▶ **WORK INSTRUCTIONS**
The expected answer comprises all lines from the entries that contain the string "label".

----- RECORDS PROVIDED -----

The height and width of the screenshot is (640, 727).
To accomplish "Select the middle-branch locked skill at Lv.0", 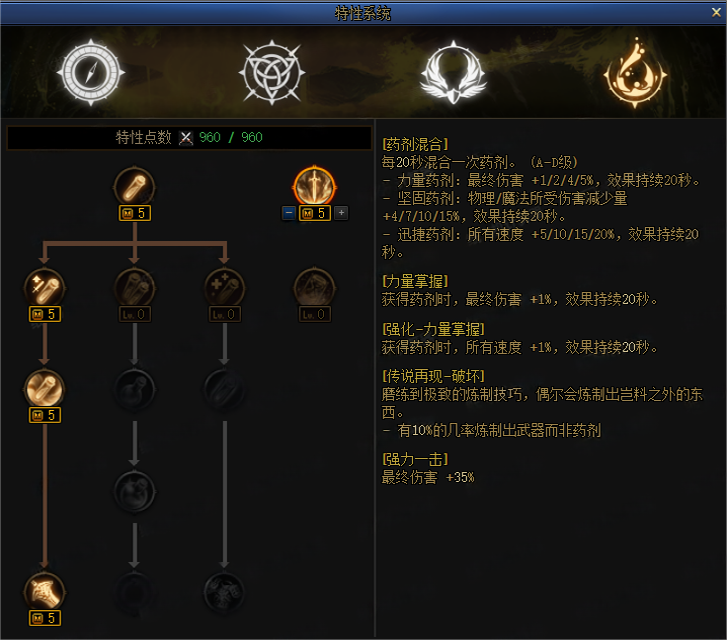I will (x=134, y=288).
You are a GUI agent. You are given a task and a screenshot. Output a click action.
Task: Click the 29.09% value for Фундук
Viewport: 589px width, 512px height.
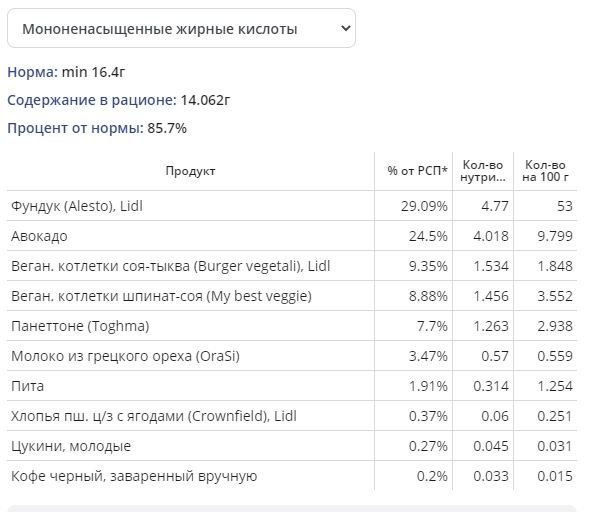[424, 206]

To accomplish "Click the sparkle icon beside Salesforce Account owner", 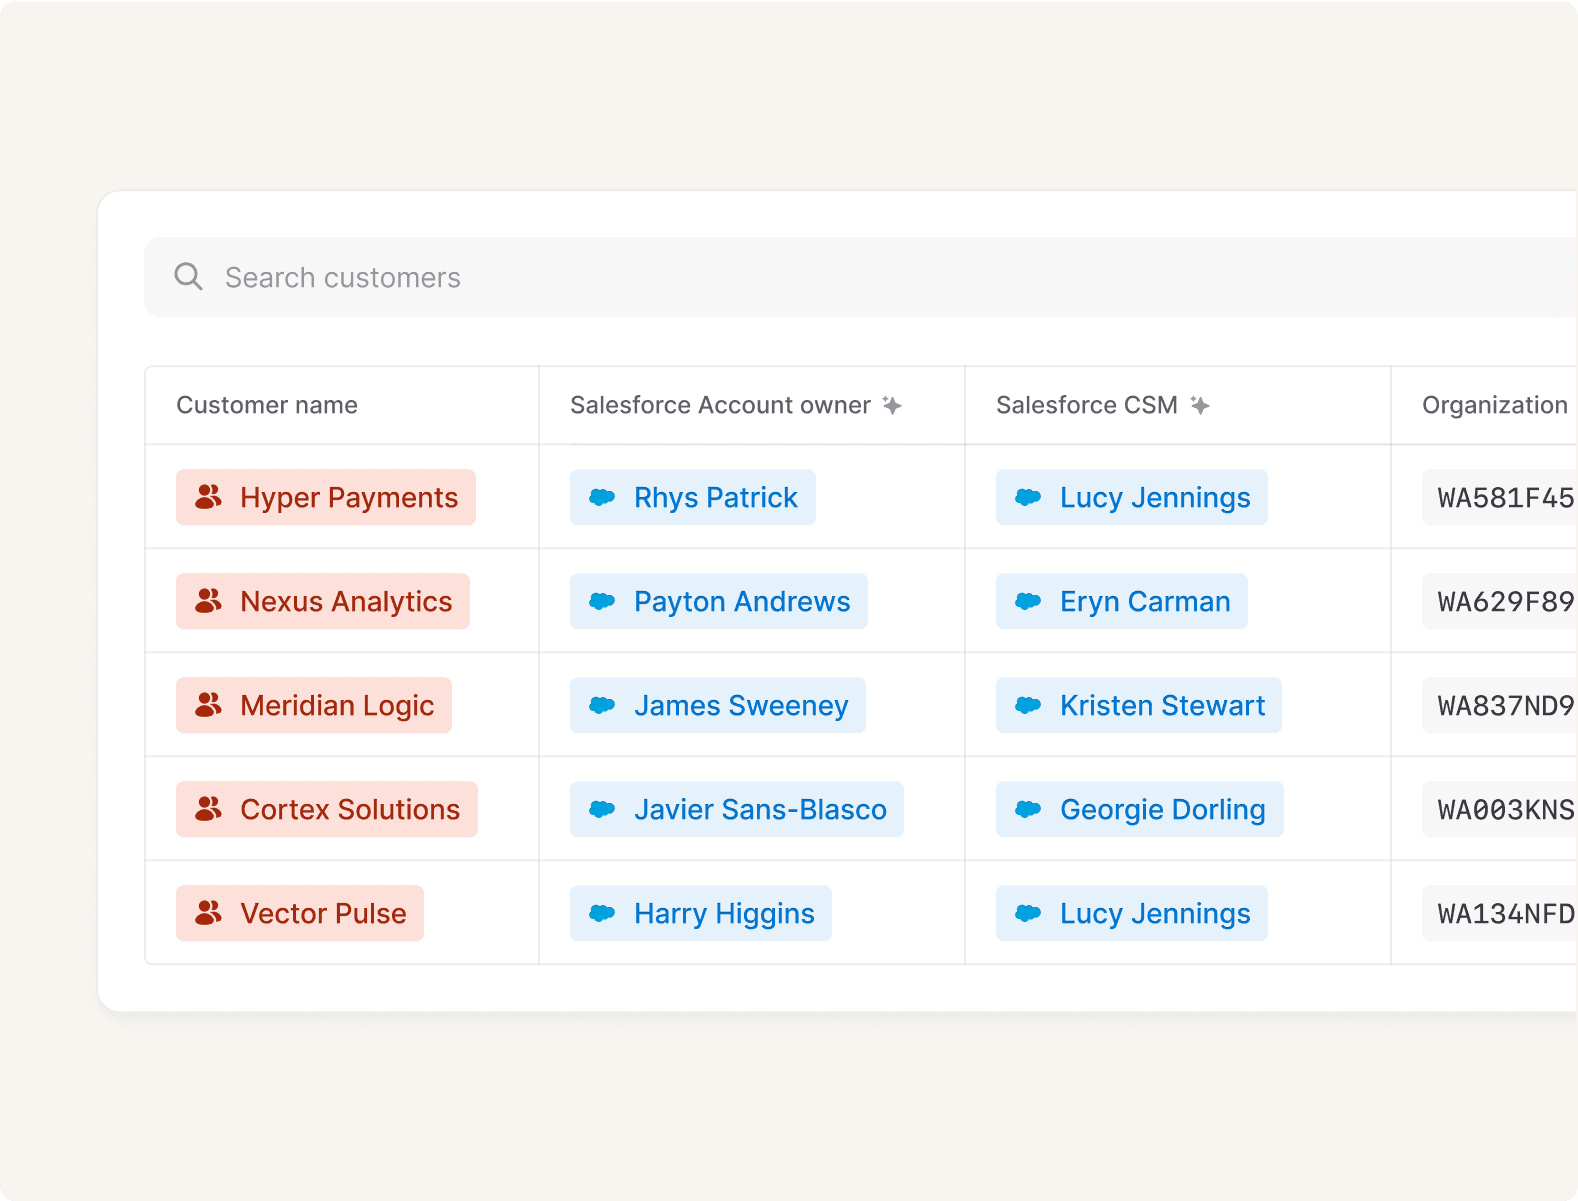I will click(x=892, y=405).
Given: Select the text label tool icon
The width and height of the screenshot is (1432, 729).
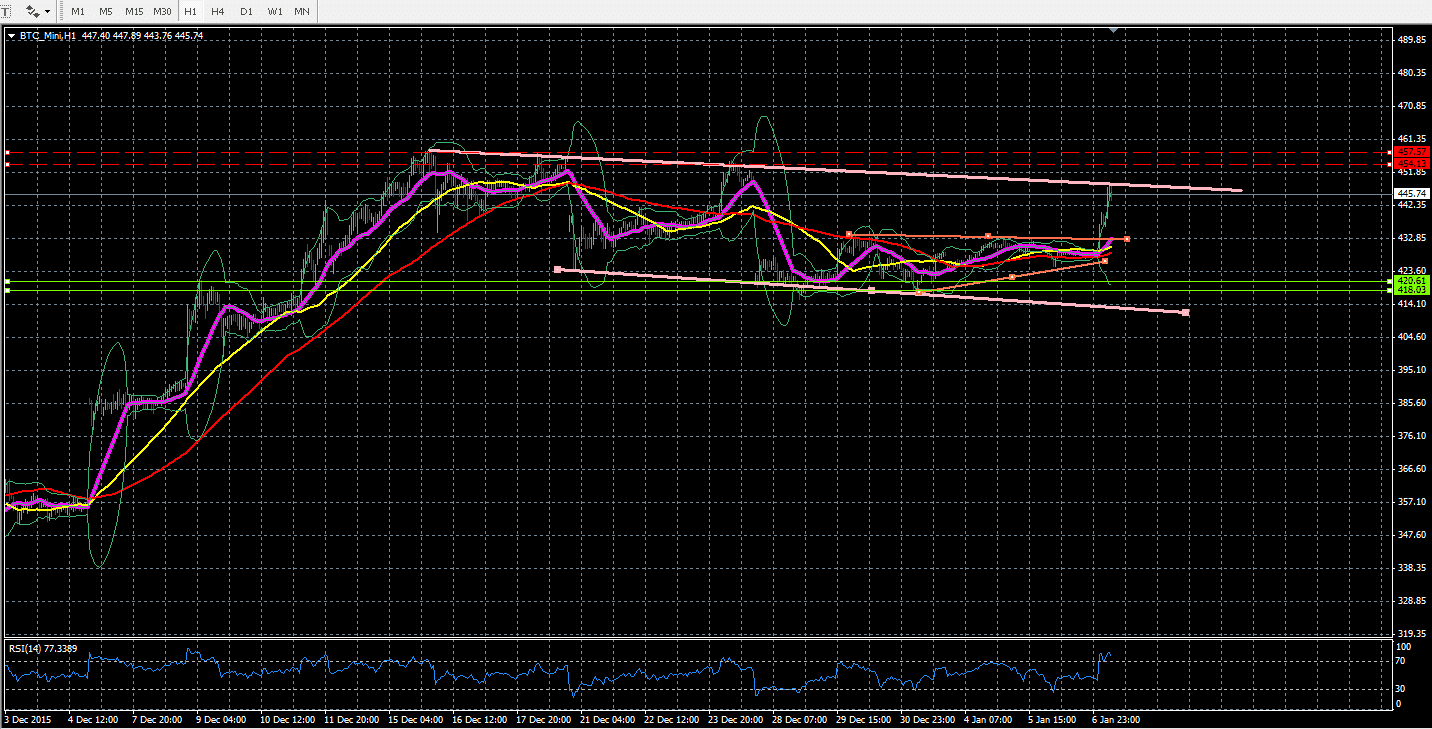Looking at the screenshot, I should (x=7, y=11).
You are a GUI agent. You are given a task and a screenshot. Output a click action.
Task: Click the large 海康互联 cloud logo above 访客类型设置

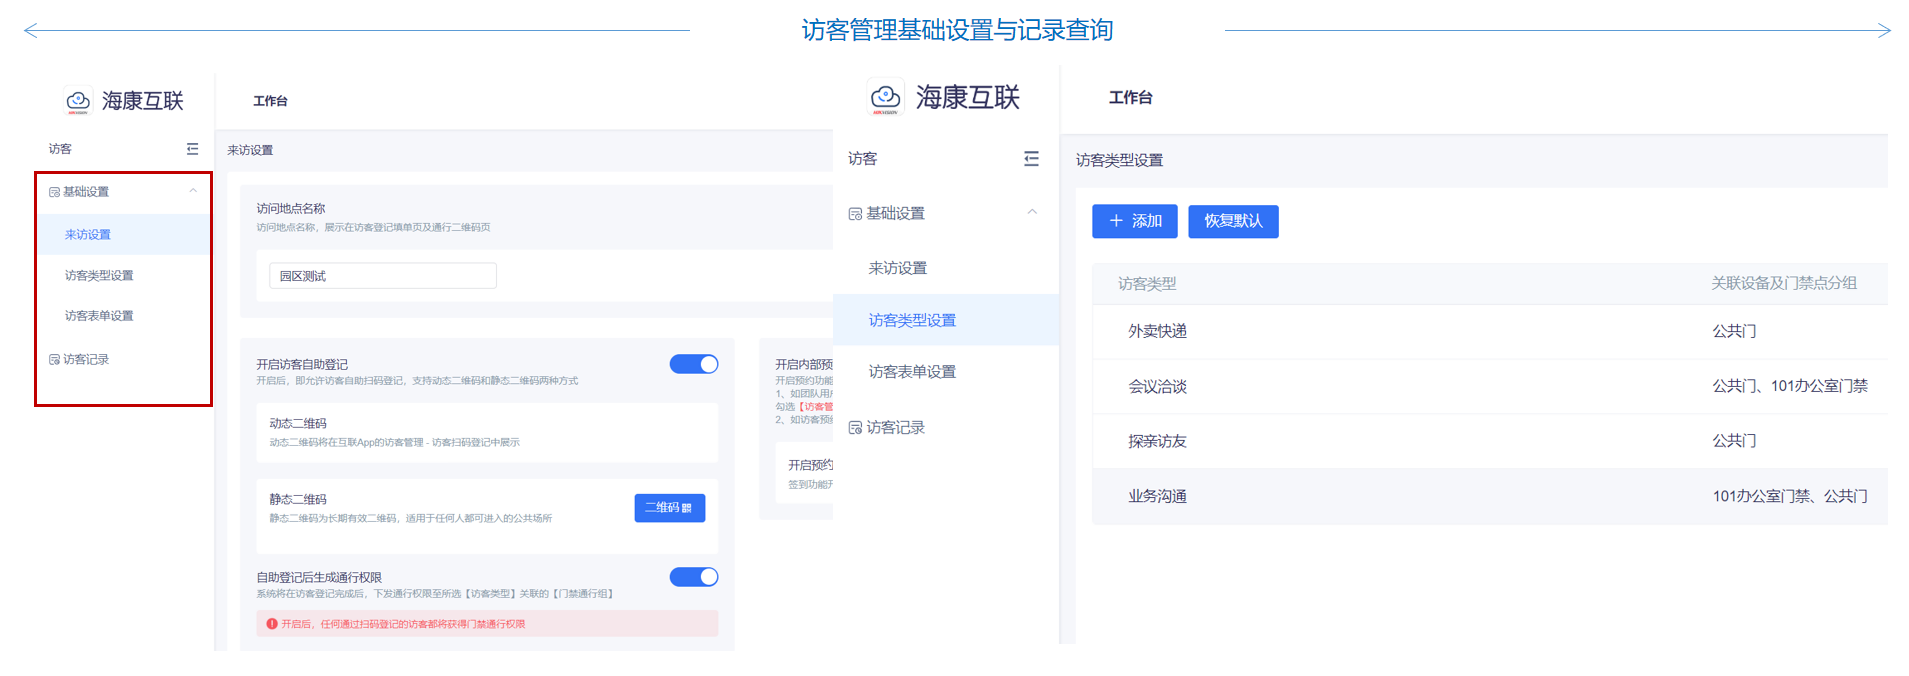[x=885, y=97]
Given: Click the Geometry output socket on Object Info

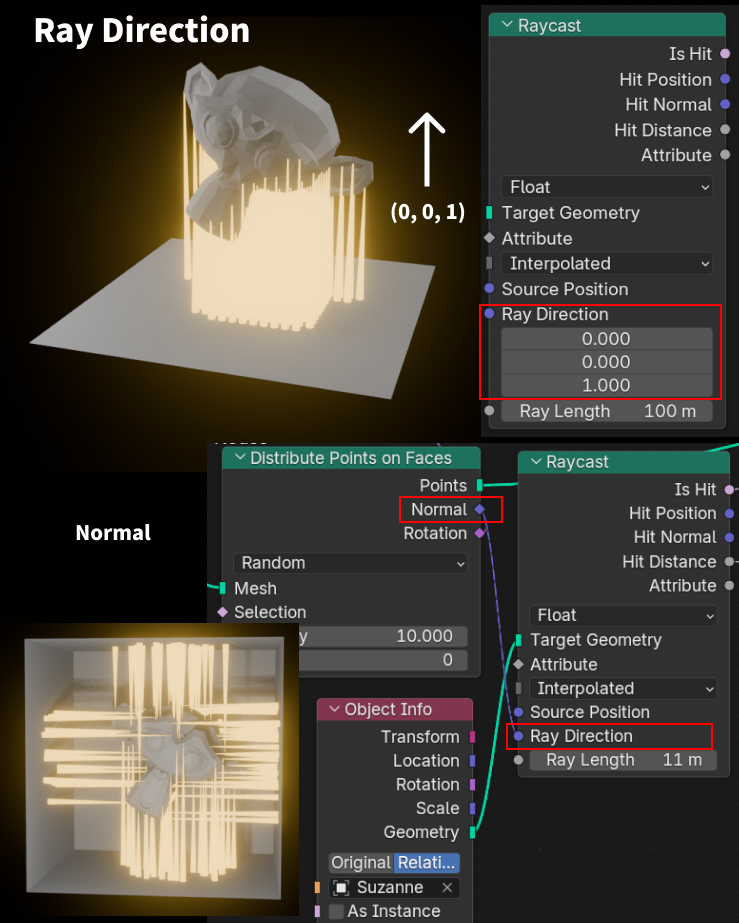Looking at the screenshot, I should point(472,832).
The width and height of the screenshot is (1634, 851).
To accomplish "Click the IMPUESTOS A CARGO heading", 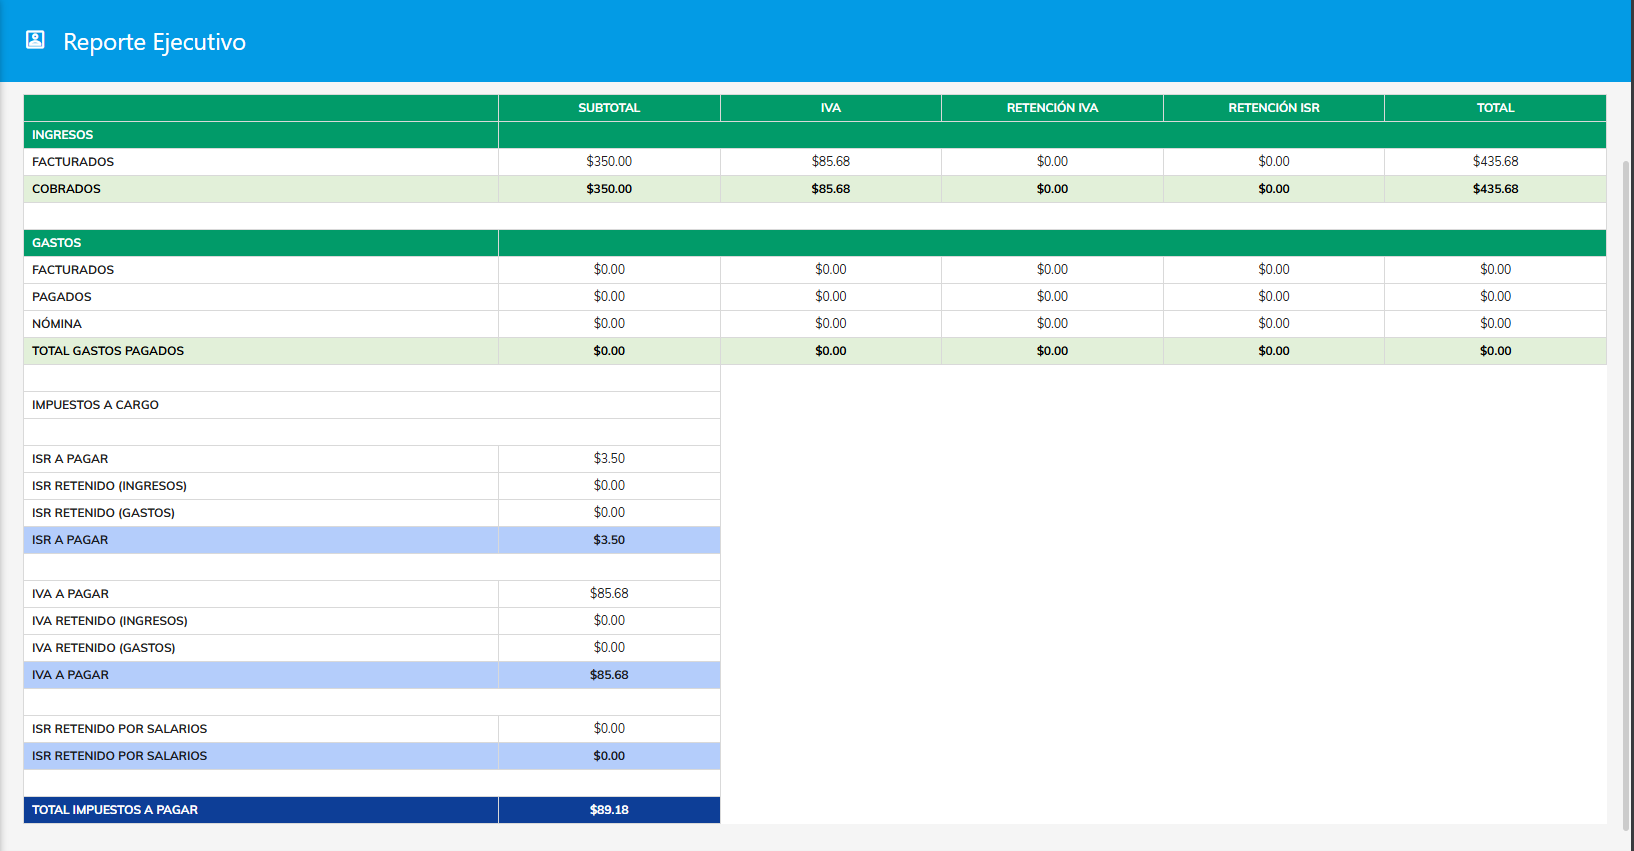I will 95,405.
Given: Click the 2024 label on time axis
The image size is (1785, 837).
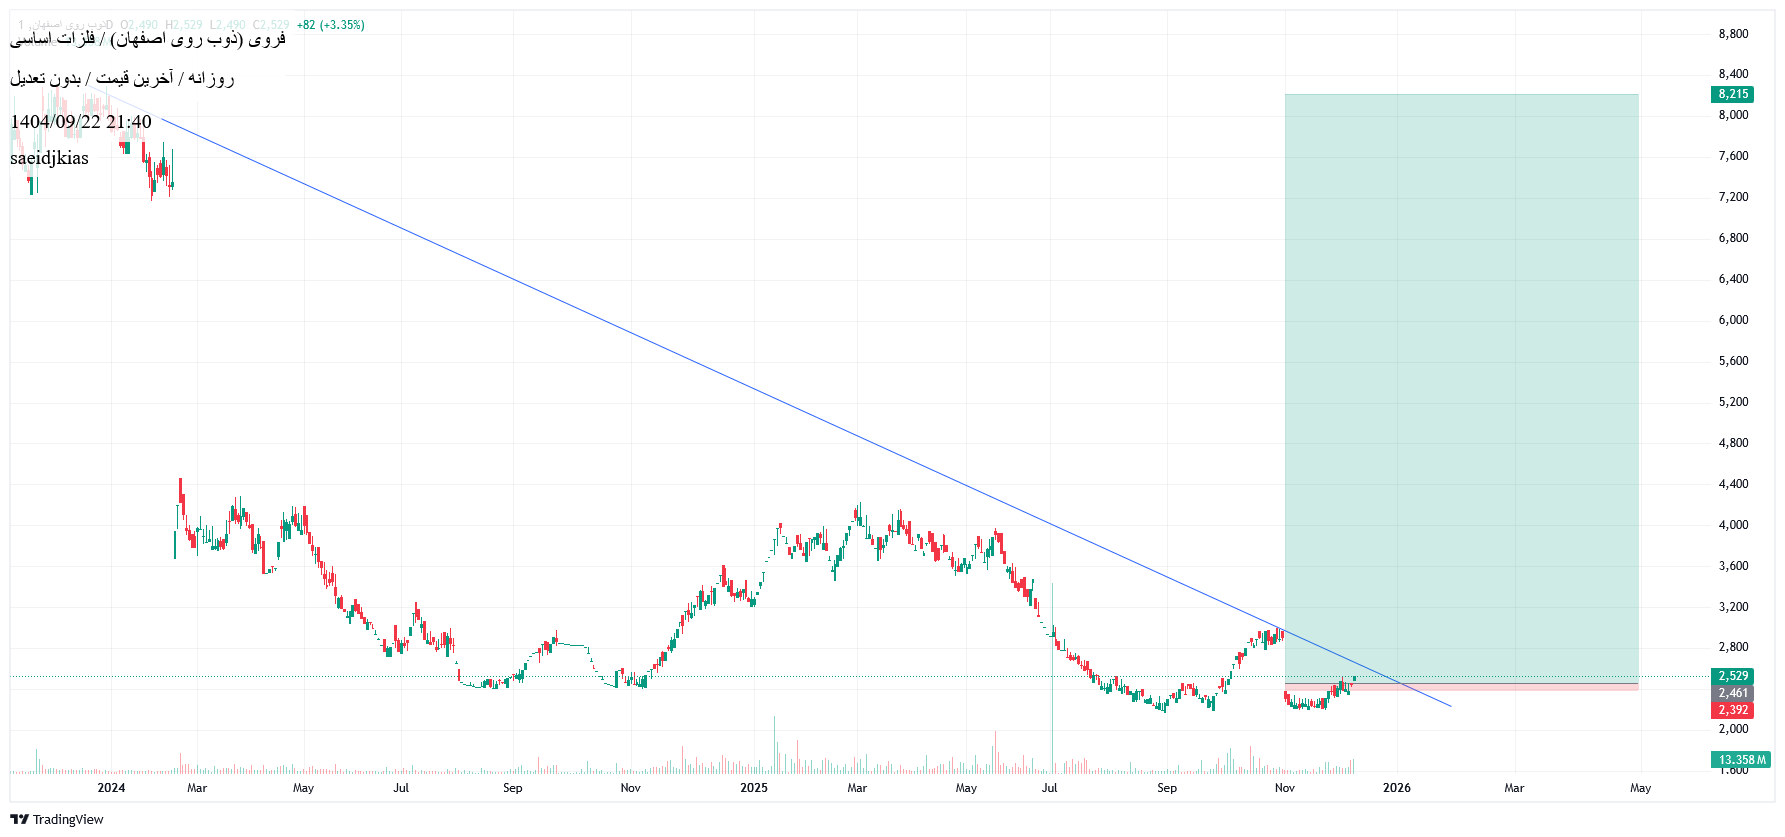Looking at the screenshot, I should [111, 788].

-----

▶ **ANSWER TO THE PROBLEM**
Given: Select the text label tool icon
Given: Click the 2024 label on time axis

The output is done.